■ **RECORDS SUPPLIED**:

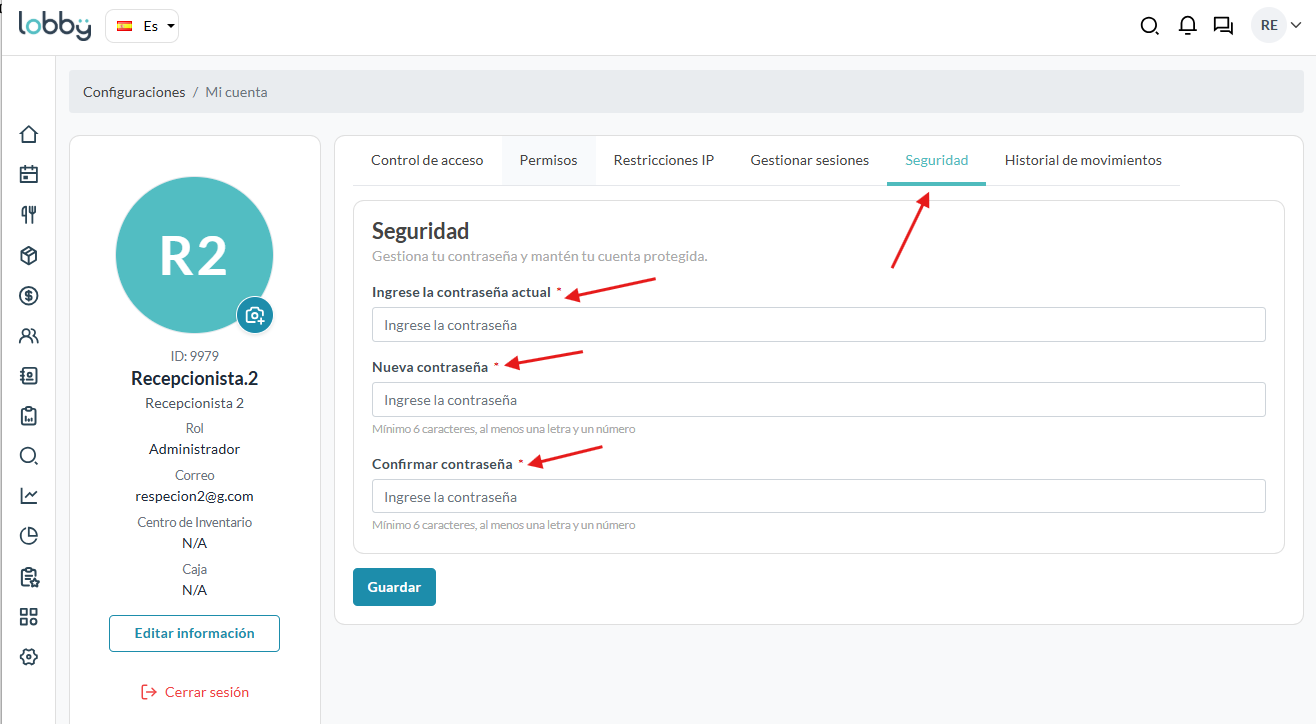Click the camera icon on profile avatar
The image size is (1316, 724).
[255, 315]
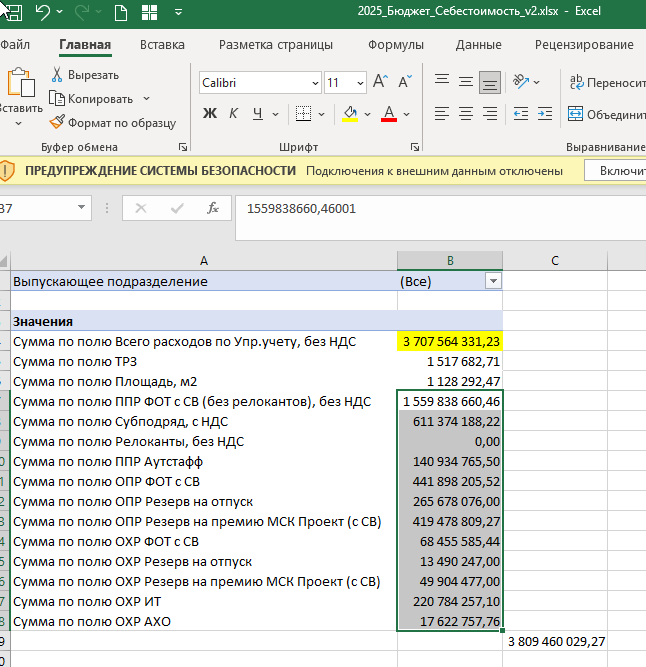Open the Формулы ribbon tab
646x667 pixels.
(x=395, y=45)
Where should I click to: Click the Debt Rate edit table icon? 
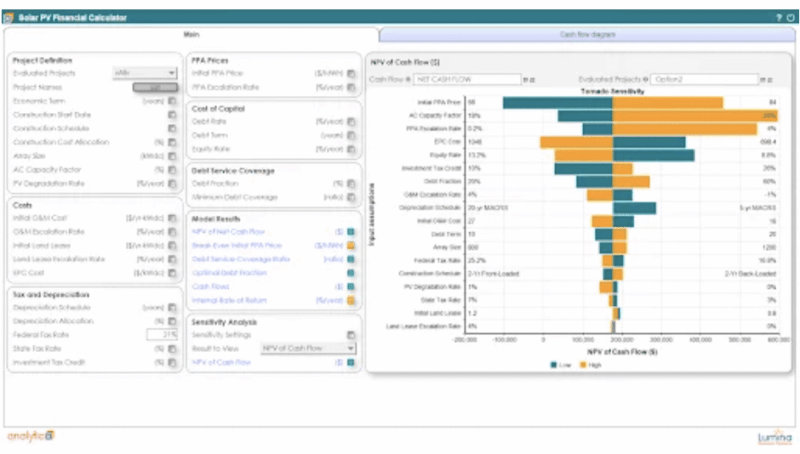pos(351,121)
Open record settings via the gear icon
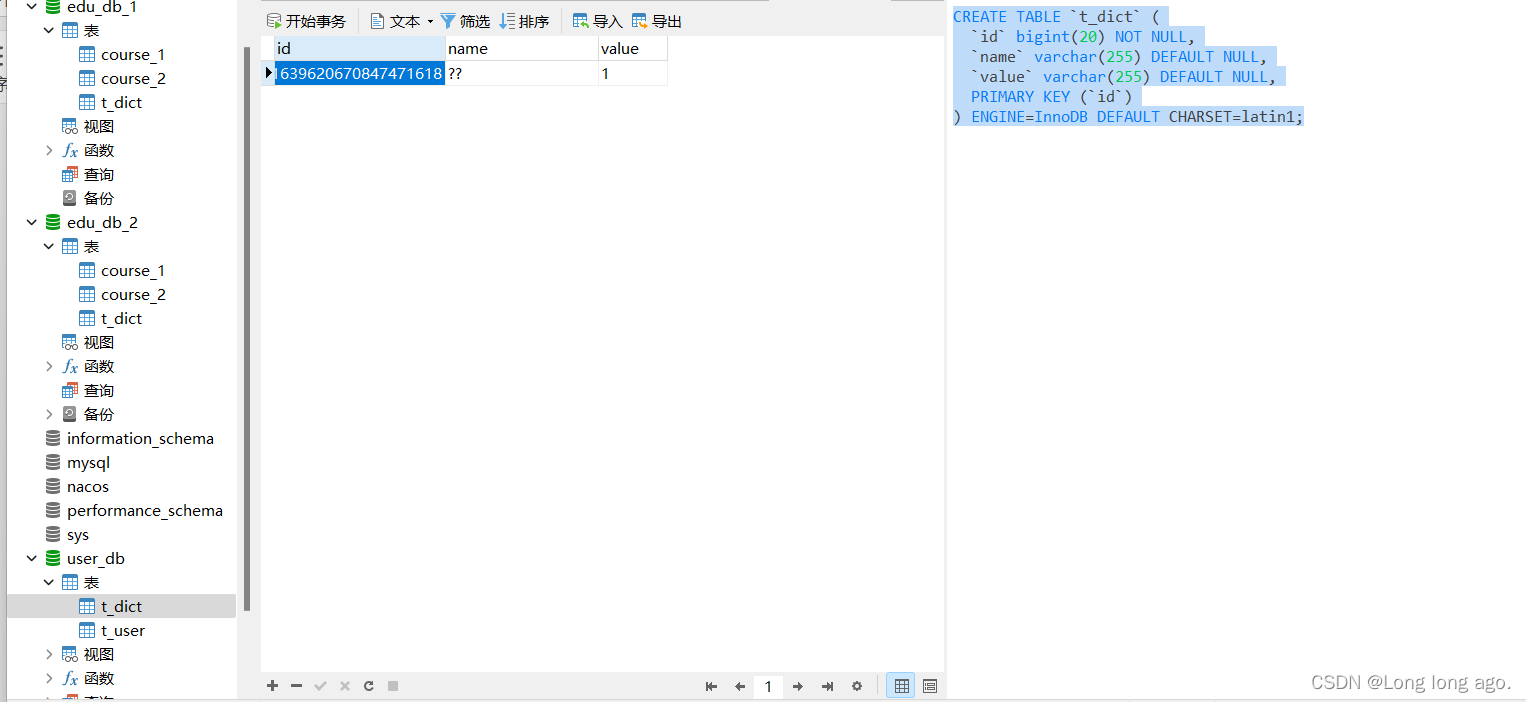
...
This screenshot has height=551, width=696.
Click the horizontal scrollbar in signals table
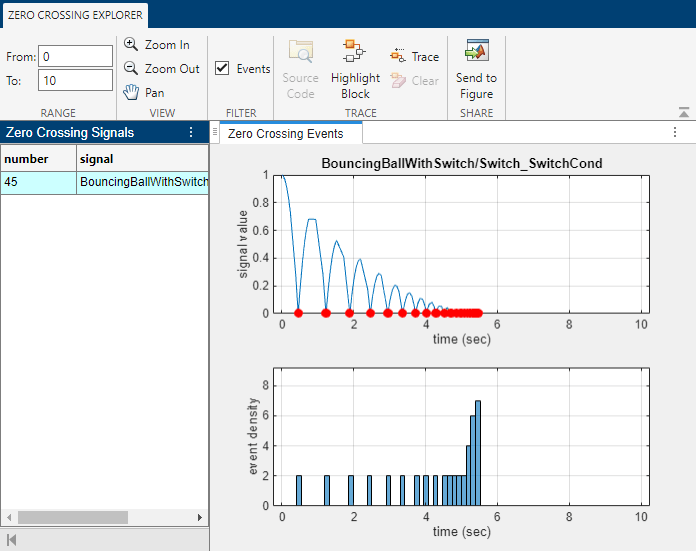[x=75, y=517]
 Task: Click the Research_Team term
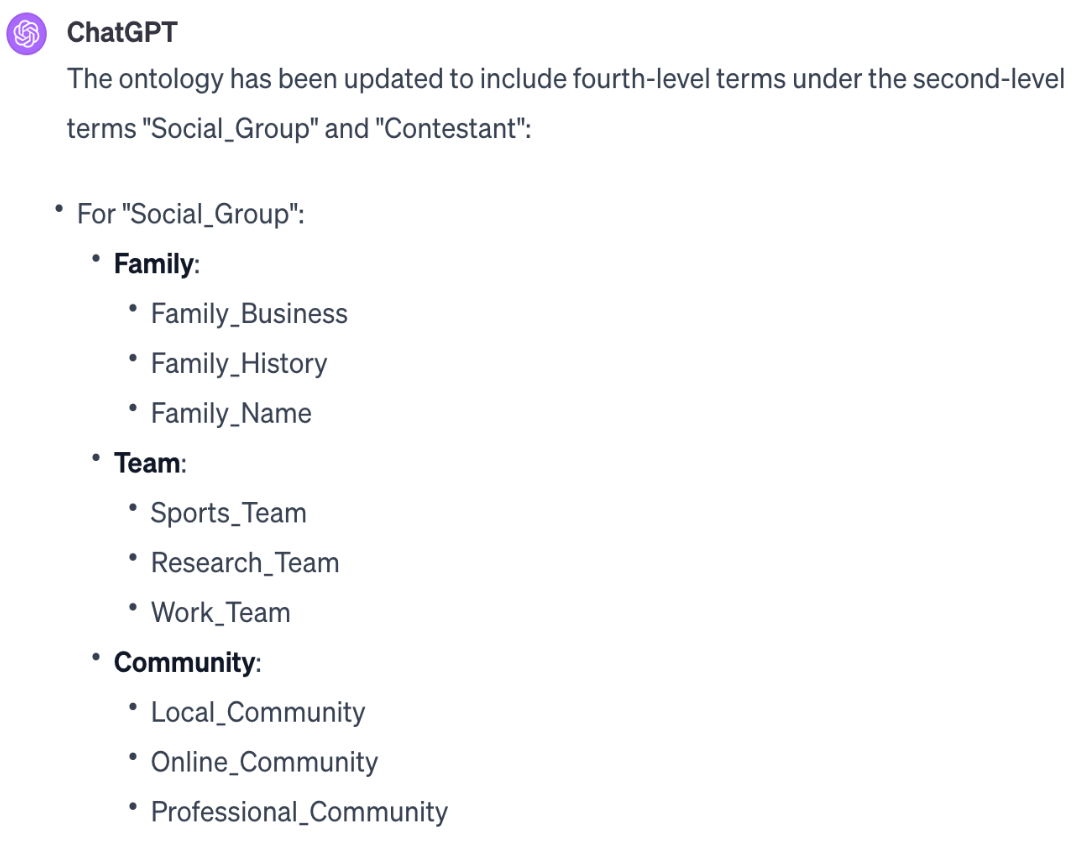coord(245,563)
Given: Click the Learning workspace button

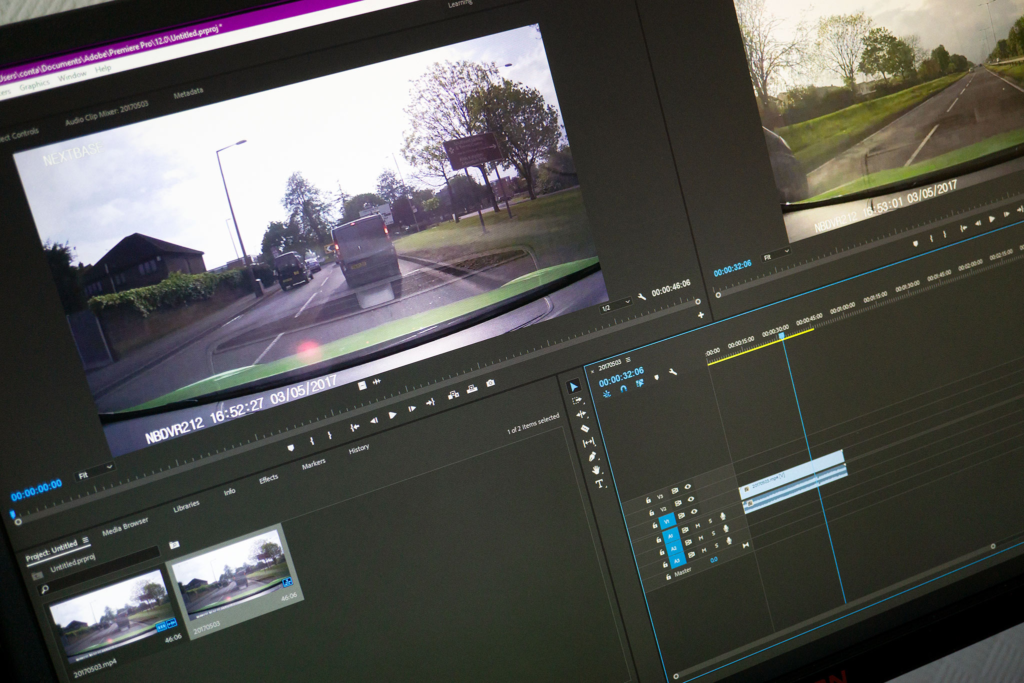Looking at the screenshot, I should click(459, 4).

■ **ACTIVITY**:
Print everything from the line with "Where should I" down to the line with "Open record settings via the gear icon" in the entries above, both lines included and nothing more, without the pictures.

■ **YOUR RESPONSE**:
Where should I click to: Click the Debt Rate edit table icon? 
pos(351,121)
Open record settings via the gear icon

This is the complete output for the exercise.